Objective There has been substantial improvement of treatment strategies since the creation of Braunwald Classification of unstable angina, yet rare recent evidence exists in terms of the predictive value of Braunwald Classification of unstable angina. We aim to re-evaluate the Braunwald unstable angina (UA) classification on its predictive value of clinical characteristics, angiographic features, and occurrence of future adverse events.
Methods We prospectively included 4508 patients diagnosed with unstable angina presenting for PCI between December, 2012 and December, 2013 in Fuwai hospital. Patients were first divided into three groups according to their Braunwald clinical circumstance of development (A, B or C) (table 1), and then divided into three groups according to their Braunwald Grade of Severity (I, II or III) (table 2). We compared clinical and angiographic features in these groups, and evaluated the 1 year and 2 year incidence of major adverse cerebrocardiovascular events, including all-cause death, myocardial infarction, revascularization, stroke and MACCE composite endpoint event.
Results Respectively, 106, 4346 and 56 patients belong to Braunwald classification of clinical circumstance A, B and C, while 987, 2515 and 1006 patients belong to Braunwald grade of severity I, II and III. Proportion of male, current smoker, previous myocardial infarction, β-blocker usage and presence of chronic total occlusion are significantly different across Braunwald clinical circumstance groups (A, B, C groups) (p<0.05). Proportion of male, current smoker, diabetes, hyperlipidemia, previous myocardial infarction and stroke, β-blocker and calcium channel blocker usage and successful PCI are significantly different across Braunwald grade of severity groups (I, II, III groups) (p<0.05). 2 year event occurrence comparison revealed significant difference in bleeding across A, B, C groups and in myocardial infarction across I, II, III groups (p<0.05). 1 year event occurrence comparison revealed significant stepwise increase in death (0%, 0.9%, 5.4%, p=0.023), in-stent thrombosis (0%, 1.3%, 5.4%, p=0.039) and bleeding (0.9%, 5.9%, 7.1%, p=0.044) across A, B, C groups.

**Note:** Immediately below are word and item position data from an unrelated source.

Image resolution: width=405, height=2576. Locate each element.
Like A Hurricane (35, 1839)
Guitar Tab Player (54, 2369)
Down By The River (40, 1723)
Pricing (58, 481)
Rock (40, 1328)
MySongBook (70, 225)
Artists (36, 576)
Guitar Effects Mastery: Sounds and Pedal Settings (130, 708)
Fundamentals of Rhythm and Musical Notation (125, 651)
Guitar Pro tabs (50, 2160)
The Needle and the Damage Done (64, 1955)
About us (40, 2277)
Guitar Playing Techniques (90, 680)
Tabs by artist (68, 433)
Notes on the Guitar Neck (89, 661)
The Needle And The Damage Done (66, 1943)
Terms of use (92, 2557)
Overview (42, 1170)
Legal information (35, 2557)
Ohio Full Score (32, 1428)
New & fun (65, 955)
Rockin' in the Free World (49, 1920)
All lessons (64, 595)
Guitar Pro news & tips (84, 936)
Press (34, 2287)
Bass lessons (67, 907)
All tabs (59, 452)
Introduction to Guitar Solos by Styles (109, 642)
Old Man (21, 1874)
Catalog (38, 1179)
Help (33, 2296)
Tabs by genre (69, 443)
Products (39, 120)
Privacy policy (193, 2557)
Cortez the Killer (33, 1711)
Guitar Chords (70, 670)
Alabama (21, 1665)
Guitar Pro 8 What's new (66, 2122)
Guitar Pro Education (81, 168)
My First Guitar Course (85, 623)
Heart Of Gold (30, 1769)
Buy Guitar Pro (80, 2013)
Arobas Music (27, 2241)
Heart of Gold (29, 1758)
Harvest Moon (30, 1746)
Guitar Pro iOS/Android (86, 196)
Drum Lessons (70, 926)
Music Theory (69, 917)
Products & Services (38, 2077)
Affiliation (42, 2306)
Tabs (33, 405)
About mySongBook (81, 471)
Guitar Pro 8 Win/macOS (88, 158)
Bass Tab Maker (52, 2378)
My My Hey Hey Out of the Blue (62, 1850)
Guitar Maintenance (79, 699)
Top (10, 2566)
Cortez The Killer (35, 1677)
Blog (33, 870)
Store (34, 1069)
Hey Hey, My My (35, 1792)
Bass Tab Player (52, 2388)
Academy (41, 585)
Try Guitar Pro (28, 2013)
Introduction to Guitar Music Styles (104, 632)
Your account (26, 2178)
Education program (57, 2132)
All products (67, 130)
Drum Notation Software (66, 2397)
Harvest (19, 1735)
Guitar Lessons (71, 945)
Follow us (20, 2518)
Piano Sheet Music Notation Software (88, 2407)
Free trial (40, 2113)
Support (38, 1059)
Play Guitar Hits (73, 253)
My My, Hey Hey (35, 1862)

After confounding factors adjustment by Cox regression analysis, Braunwald A, B, C groups is independently associated with death (95% CI 2.106 to 22.009, HR 6.808, p=0.001), myocardial infarction (95% CI 1.173 to 7.409, HR 2.948, p=0.022) and in-stent thrombosis (95% CI 1.566 to 13.782, HR 4.646, p=0.006) in 1 year.
Conclusion In our large single-centre prospective Chinese patient cohort, higher Braunwald unstable angina classification is generally associated with worse clinical and angiographic characteristics. Braunwald clinical circumstance classification (A, B, C) is an independent risk factor for death, myocardial infarction and in-stent thrombosis in one year, but not an independent risk factor for these adverse events in 2 years. Braunwald Grade of Severity (I, II, III) is not an independent risk factor for these adverse events in one year and 2 years.